For 50 years, at every NFL football game, at least one person is holding up a large “D,” while his buddy has a large fence.  It must stop.

Light up the room

“She would just light up the room.”  Anyone can do that provided they have any of the following:  a flashlight, candle, or a lamp with electricity.  It’s not that big of a deal.

Sorry, not sorry

Hi, I’m your new president.  You just got life in prison for saying that.

Piece of the pie

“Everybody should get their piece of the pie.”  Why a pie?  I’d rather get my piece of a large Nestle Crunch Dairy Queen blizzard.  With chocolate soft serve.

You can lead a horse to water

I knew a guy who had a horse.  Never once did he have to lead the horse to water.  No, the thing must have been a downright genius because he could find the water all by himself. 

Dangling the carrot

This is to convince someone to do something.  Let me tell you something.  If you want me to do something, dangling a carrot will send me in the opposite direction.

When I’m President 12-2-2021

I don’t plan on running for president anytime soon.  However, if I did, and was elected, things would be a whole lot different around here.  This post is not meant to get into anything political AT ALL, rather, it’s a way for me to blow off a little steam regarding a bunch of things people say WAY TOO MUCH that drive me crazy.  As there are approximately eight gazillion things that bother me, I will share a partial list, say, every Thursday.

So, without further ado, here is my list of catch words, sayings, and phrases that will be OUTLAWED or simply GONE, should I ever become president.  A word of caution, you most likely use one or many of these………

Individual silos

This is used in business, especially in larger organizations.  When separate departments do not work well together, they say, “We’re all in our individual silos.”  Stupid.

An arm and a leg

“I paid and arm and a leg for that camera.”  I enjoy picture taking, but not at the cost of my limbs.

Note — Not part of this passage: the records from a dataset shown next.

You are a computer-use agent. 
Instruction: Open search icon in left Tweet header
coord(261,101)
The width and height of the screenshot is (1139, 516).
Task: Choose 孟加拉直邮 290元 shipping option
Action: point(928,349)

Dumber than a box of rocks

I know a LOT of dumb people.  They’re still smarter than a box of rocks.  And why is it a box of rocks?  Why not a bag of rocks?  Or a box of bagels?

Chill

“Why don’t you just chill?”  No, thank you.  It’s winter.  I’m chilled enough.  I especially hate it when people describe themselves as, chill, as in, “usually, I’m just chill.”  Again, stupid.

This is sick

This is used to describe something……. Good?  “Dude, look at that car!  It’s sick!”  Sounds like a lemon.

Smell a rat

When something seems off, people say they smell a rat.  Well, let me tell you something.  I had a girlfriend.  She always smelled great.  She cheated on me and lied about it.  She still smelled great while doing so.

You win the Internet

When someone has a “witty” one-liner online, someone else rewards them with winning the Internet.  Please.